### Records supplied:

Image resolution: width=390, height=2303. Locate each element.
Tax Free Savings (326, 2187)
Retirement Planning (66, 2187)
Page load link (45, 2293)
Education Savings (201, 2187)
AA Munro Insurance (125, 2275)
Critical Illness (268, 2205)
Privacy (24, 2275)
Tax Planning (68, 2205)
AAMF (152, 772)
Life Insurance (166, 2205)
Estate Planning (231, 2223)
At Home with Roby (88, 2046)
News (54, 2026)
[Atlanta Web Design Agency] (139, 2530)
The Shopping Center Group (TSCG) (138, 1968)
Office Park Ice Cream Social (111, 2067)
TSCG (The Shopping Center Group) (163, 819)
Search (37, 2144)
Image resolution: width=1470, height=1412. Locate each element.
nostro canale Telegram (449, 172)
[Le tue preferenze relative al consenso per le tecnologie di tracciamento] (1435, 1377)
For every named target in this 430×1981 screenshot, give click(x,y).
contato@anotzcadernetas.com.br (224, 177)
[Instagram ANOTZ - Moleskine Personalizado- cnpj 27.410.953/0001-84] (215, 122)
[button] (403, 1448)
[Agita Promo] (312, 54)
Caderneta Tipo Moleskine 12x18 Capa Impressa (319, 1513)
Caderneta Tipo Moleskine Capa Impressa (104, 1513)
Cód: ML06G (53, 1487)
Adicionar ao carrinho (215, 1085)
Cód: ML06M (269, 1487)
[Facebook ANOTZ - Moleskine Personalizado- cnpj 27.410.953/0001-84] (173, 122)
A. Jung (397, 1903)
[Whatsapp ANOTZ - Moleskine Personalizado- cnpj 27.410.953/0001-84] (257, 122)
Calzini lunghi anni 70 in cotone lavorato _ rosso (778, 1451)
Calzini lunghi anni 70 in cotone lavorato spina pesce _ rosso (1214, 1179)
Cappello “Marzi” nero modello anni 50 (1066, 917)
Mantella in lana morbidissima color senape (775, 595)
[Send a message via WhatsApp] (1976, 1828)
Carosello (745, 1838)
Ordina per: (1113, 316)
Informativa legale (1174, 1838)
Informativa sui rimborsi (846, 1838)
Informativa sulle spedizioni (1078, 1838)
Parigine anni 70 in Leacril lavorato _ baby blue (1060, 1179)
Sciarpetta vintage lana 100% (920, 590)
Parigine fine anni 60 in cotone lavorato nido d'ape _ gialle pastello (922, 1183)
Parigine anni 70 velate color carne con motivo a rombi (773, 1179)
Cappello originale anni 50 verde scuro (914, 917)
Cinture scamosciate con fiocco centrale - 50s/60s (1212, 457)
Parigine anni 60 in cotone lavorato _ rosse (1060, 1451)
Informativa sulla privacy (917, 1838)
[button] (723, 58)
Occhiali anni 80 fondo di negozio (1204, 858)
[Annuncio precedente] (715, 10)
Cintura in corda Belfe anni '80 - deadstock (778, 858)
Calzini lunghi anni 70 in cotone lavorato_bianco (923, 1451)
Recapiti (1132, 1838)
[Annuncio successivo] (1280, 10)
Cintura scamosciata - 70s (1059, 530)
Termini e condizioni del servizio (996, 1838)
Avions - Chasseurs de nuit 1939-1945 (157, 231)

### Prompt:
Among the records, find every line with the word "Impressa" and copy it.

### The answer:
Caderneta Tipo Moleskine 12x18 Capa Impressa (319, 1513)
Caderneta Tipo Moleskine Capa Impressa (104, 1513)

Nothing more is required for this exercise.